Tiny food

Negli ultimi anni si è diffusa la moda di realizzare mini-cibi: un’attitudine tutta orientale che ha contagiato il mondo intero

Tiny food

Parola d’ordine: kawaii ovvero mini, carino. La tendenza a prediligere il cibo in formato miniaturizzato arriva direttamente dal paese del Sol Levante ed è qualcosa che, nel corso dei secoli, ha riguardato anche ambiti differenti da quello alimentare.

La quanto meno discutibile pratica del Loto d’Oro, che imponeva alle donne la rottura del metatarso e speciali fasciature per avere piedi lunghi tra i sette e i dodici centimetri, ne è un esempio.

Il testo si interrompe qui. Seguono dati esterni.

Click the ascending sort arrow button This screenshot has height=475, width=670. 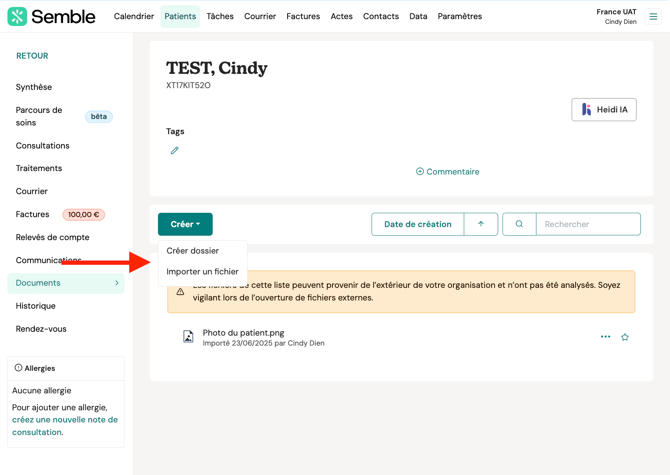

Oggi la miniaturizzazione riguarda per lo più il mondo del food, fortunatamente, e quello dei giocattoli. In Occidente le case di bambole continuano ad essere una passione, non solo dei bambini, ma anche dei collezionisti. Ma questa è un’altra storia, con origini che affondano nell’antico Egitto.

Anche l’Italia, come altri Paesi europei e come l’America, si è lasciata contagiare dalla mini-food mania. Primi, secondi, dolci, qualunque piatto può essere realizzato in formato ridotto, ma estremamente comodo, per chi assaggia, e delizioso alla vista. Non sono soltanto i piatti ad essere piccoli, ma anche gli strumenti utilizzati per prepararli. È il web il luogo in cui la moda del Mini o del Tiny Food è prosperata, raggiungendo luoghi anche molto distanti dalle terre dove la cucina in miniatura è nata. Su YouTube si moltiplicano i tutorial che insegnano ad usare le abilità da cuoco, applicandole a preparazioni in scala ridotta. Esistono appositi canali sui quali è possibile reperire video di ogni genere sulla pratica orientale.

L’espressione “fare le cose in grande” ha lasciato posto all’affermazione opposta e così fare le cose “in piccolo” è divenuta una tentazione alla quale nemmeno gli occidentali riescono a resistere. Anche i social sono invasi da mini-pentole, mini-tartine, mini-panini, mini-pizze, mini-dolci. E persino il cinema, che riserva sempre grande attenzione al cibo, come veicolo di comunicazione e di condivisione, come espressione di stati d’animo e situazioni, non è rimasto immune al fascino del Tiny Food. Si pensi a titoli come Nervous Translation.

Sfogliando riviste specializzate, seguendo i cooking show o guardando il materiale che galleggia nel web è facile imbattersi in piatti mini di carbonara, preparata in Giappone, con le uova di quaglia o in mini-secondi a base di hamburger e pollo fritto. L’artista nipponico Tomo Tanaka è capace di realizzare un intero vassoio di macarons in versione decisamente “concentrata”: un piatto di portata praticamente grande, anzi piccolo quanto il suo polpastrello.

Una precisione quasi sovrumana caratterizza tutte le sue opere, che però non sono commestibili. Ora, immaginiamo il tacchino del Thanksgiving Day in versione riveduta e corretta, alla maniera orientale. Cosa accadrebbe nelle case degli americani, se le tavole fossero imbandite con mini-tacchini? La bellezza di queste creazioni, in alcuni casi, è indiscutibile e volendo, si potrebbe interpretare l’arte del Tiny Food, in senso simbolico, cioè come un invito a non sprecare il cibo.

Nei giorni di festa, la tendenza allo spreco purtroppo cresce.